● Task item: From the line containing "Where should I click to: Click the browser" through the last line of the records below, output every line exactly, both ends included, except the pictures.

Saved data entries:

+-------+

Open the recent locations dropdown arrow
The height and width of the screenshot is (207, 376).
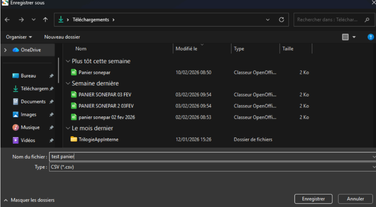click(34, 19)
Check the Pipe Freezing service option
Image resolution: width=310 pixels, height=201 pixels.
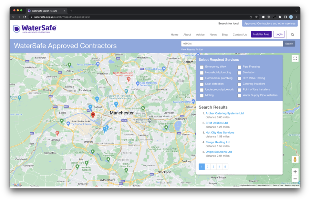[239, 67]
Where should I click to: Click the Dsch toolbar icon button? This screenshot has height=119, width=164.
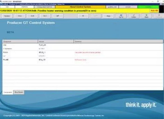click(146, 16)
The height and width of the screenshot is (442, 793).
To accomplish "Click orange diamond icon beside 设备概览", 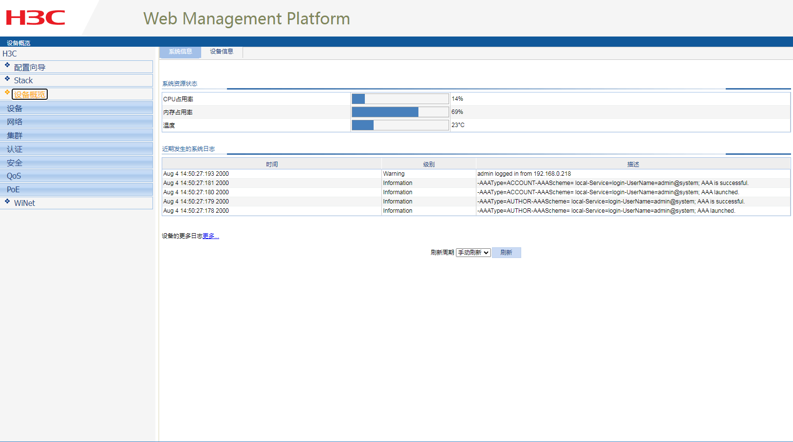I will pos(7,92).
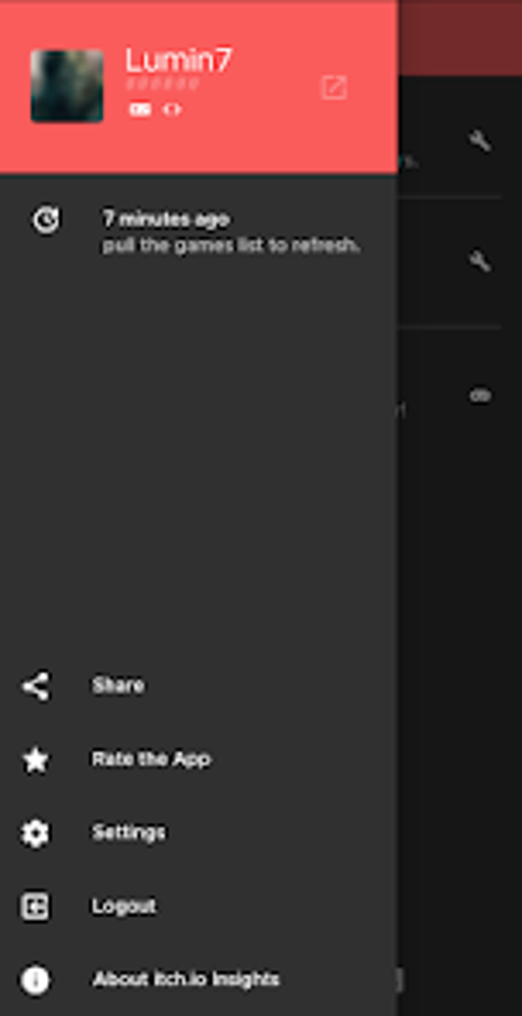Click the star icon for rating

click(x=36, y=760)
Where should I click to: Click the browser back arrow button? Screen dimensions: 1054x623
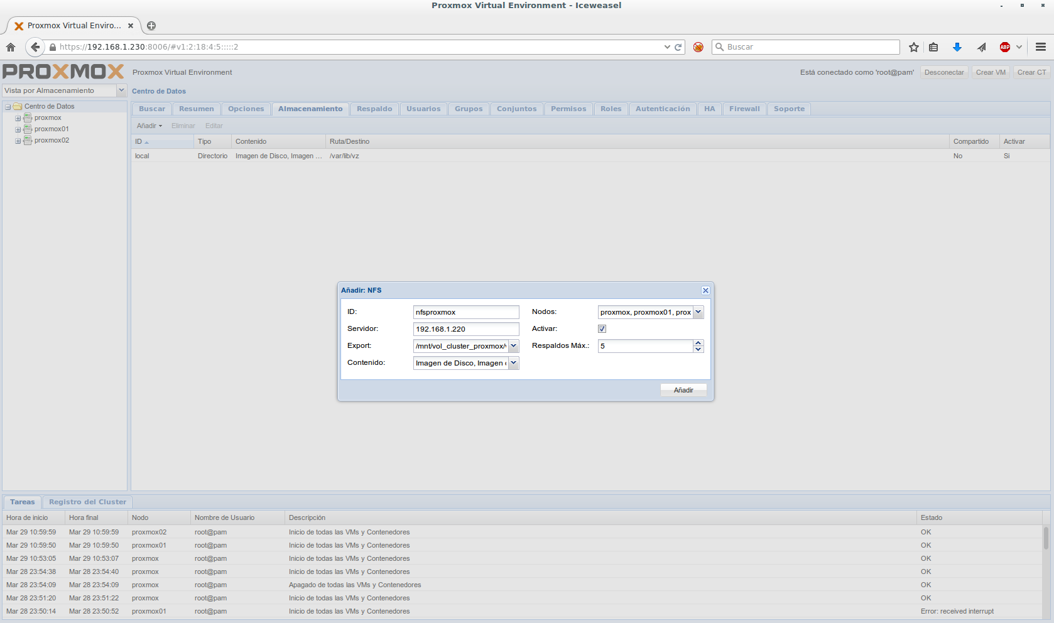(35, 47)

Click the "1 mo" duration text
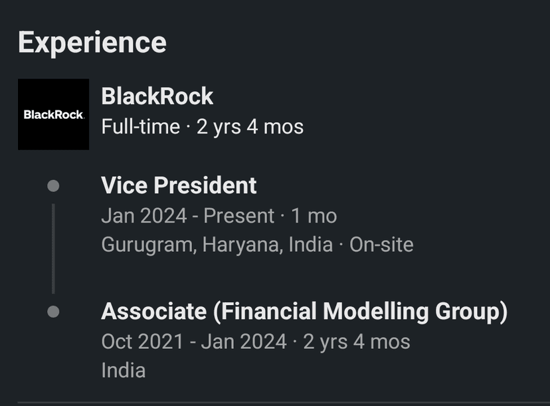tap(314, 216)
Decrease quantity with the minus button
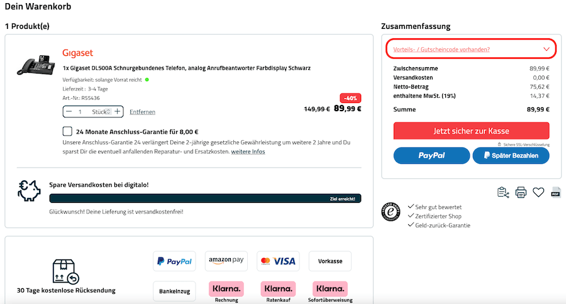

+-------+

● Your response:
Where should I click to: Click the browser back arrow button? Screen dimensions: 1054x623
(35, 47)

Click the "1 mo" duration text
tap(314, 216)
Decrease quantity with the minus button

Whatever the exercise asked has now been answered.